Copy out every one of the records below word for word, and leave the pictures out of your answer.
** START OF Data **
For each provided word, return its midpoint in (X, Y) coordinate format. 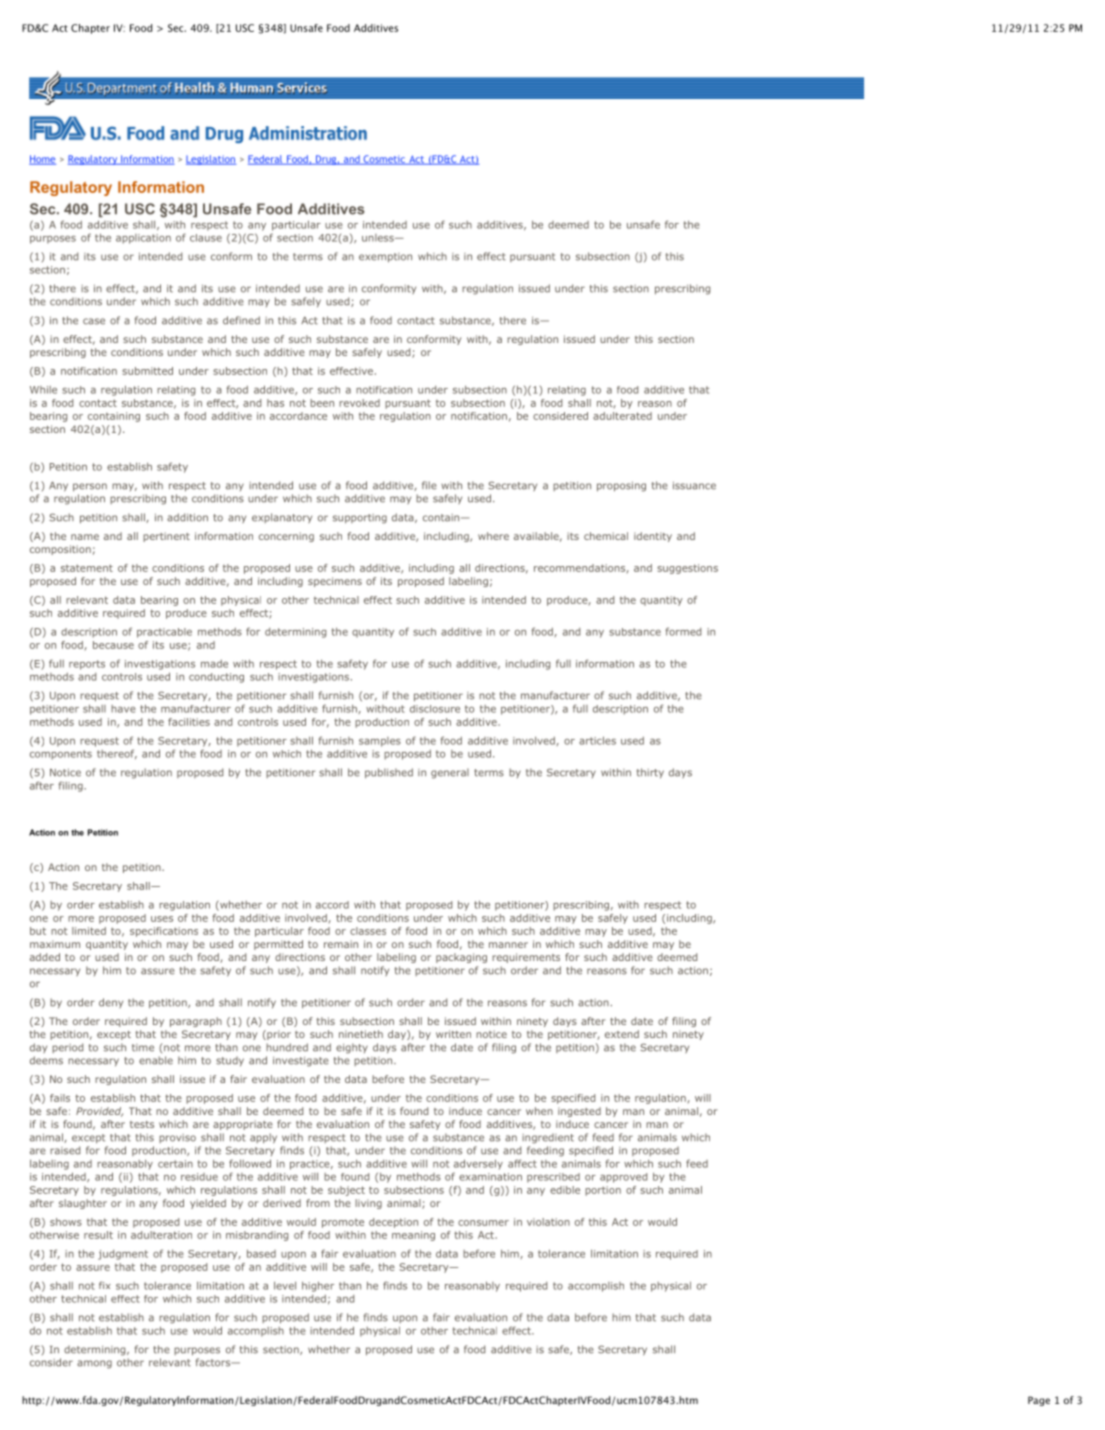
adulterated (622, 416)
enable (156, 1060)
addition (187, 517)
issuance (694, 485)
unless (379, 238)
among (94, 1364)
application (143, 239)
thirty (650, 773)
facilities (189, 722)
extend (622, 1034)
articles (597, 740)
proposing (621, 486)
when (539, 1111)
** END OF Data **
#### Full answer:
For each provided word, return its midpoint in (X, Y) coordinate format. 
adulterated (622, 416)
enable (156, 1060)
addition (187, 517)
issuance (694, 485)
unless (379, 238)
among (94, 1364)
application (143, 239)
thirty (650, 773)
facilities (189, 722)
extend (622, 1034)
articles (597, 740)
proposing (621, 486)
when (539, 1111)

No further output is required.